OpenAI has announced a new initiative aimed at strengthening digital defenses while managing the risks that come with capable artificial intelligence systems. The effort, called Trusted Access for Cyber, is part of a broader strategy to enhance baseline protection for all users while selectively expanding access to advanced cybersecurity capabilities for vetted defenders.
The initiative centers on the use of frontier models such as GPT-5.3-Codex, which OpenAI identifies as its most cyber-capable reasoning model to date, and tools available through ChatGPT.
What is Trusted Access for Cyber?
Over the past several years, AI systems have evolved rapidly. Models that once assisted with simple tasks like auto-completing short sections of code can now operate autonomously for extended periods, sometimes hours or even days, to complete complex objectives.
In cybersecurity, this shift is especially important. According to OpenAI, advanced reasoning models can accelerate vulnerability discovery, support faster remediation, and improve resilience against targeted attacks. At the same time, these same capabilities could introduce serious risks if misused.
Trusted Access for Cyber is intended to unlock the defensive potential of models like GPT-5.3-Codex while reducing the likelihood of abuse. As part of this effort, OpenAI is also committing $10 million in API credits to support defensive cybersecurity work.
Expanding Frontier AI Access for Cyber Defense
OpenAI argues that the rapid adoption of frontier cyber capabilities is critical to making software more secure and raising the bar for security best practices. Highly capable models accessed through ChatGPT can help organizations of all sizes strengthen their security posture, shorten incident response times, and better detect cyber threats. For security professionals, these tools can enhance analysis and improve defenses against severe and highly targeted attacks.

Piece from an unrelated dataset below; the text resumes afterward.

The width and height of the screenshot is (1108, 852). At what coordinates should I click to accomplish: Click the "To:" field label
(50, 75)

The company notes that many cyber-capable models will soon be broadly available from a range of providers, including open-weight models. Against that backdrop, OpenAI believes it is essential that its own models strengthen defensive capabilities from the outset. This belief has shaped the decision to pilot Trusted Access for Cyber, which prioritizes placing OpenAI’s most capable models in the hands of defenders first.
A long-standing challenge in cybersecurity is the ambiguity between legitimate and malicious actions. Requests such as “find vulnerabilities in my code” can support responsible patching and coordinated disclosure, but they can also be used to identify weaknesses for exploitation. Because of this overlap, restrictions designed to prevent harm have often slowed down good-faith research. OpenAI says the trust-based approach is meant to reduce that friction while still preventing misuse.

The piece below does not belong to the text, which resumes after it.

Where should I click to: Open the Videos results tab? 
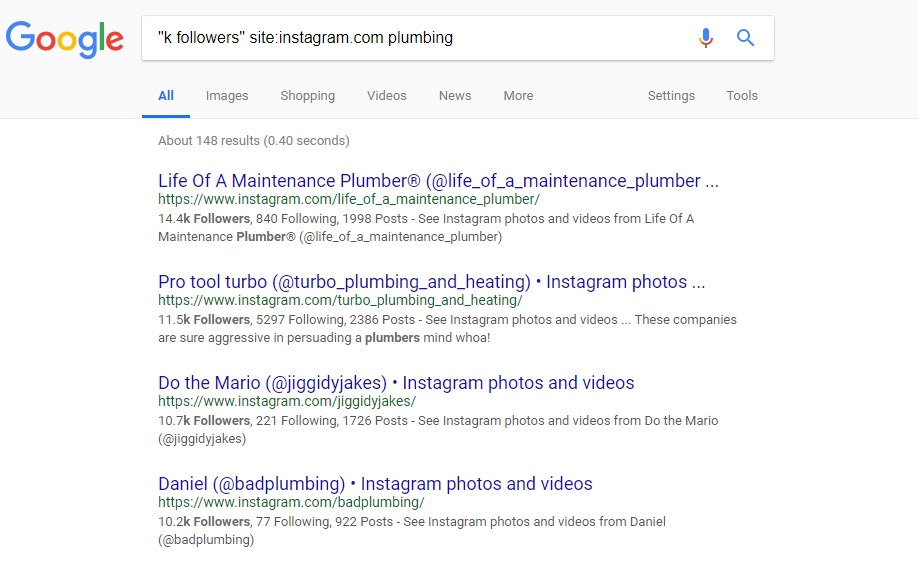[387, 96]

How Trusted Access for Cyber Works
Frontier models like GPT-5.3-Codex are trained with protection methods that cause them to refuse clearly malicious requests, such as attempts to steal credentials. In addition to this safety training, OpenAI uses automated, classifier-based monitoring to detect potential signals of suspicious cyber activity. During this calibration phase, developers and security professionals using ChatGPT for cybersecurity tasks may still encounter limitations.
Trusted Access for Cyber introduces additional pathways for legitimate users. Individual users can verify their identity through a dedicated cyber access portal. Enterprises can request trusted access for entire teams through their OpenAI representatives. Security researchers and teams that require even more permissive or cyber-capable models to accelerate defensive work can apply to an invite-only program. All users granted trusted access must continue to follow OpenAI’s usage policies and terms of use.

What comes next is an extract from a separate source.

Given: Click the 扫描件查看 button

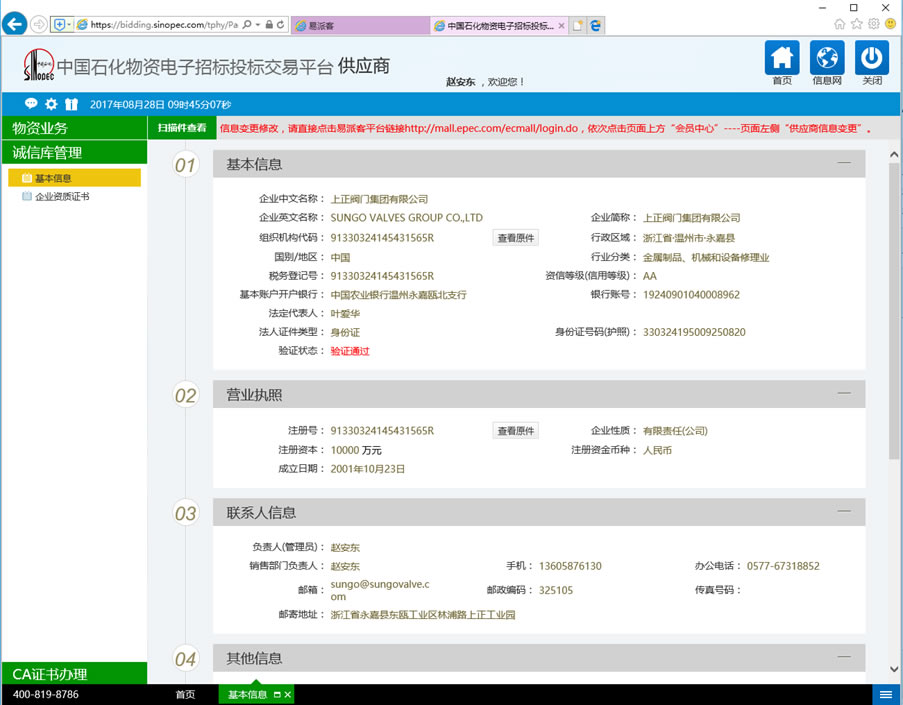Looking at the screenshot, I should tap(183, 127).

The framework is designed to prevent prohibited activities, including data exfiltration, malware creation or deployment, and destructive or unauthorized testing, while minimizing unnecessary barriers for defenders. OpenAI expects both its mitigation strategies and Trusted Access for Cyber itself to evolve as it gathers feedback from early participants.
Scaling the Cybersecurity Grant Program
To further support defensive use cases, OpenAI is expanding its Cybersecurity Grant Program with a $10 million commitment in API credits. The program is aimed at teams with a proven track record of identifying and remediating vulnerabilities in open source software and critical infrastructure systems.
By pairing financial support with controlled access to advanced models like GPT-5.3-Codex through ChatGPT, OpenAI seeks to accelerate legitimate cybersecurity research without broadly exposing powerful tools to misuse.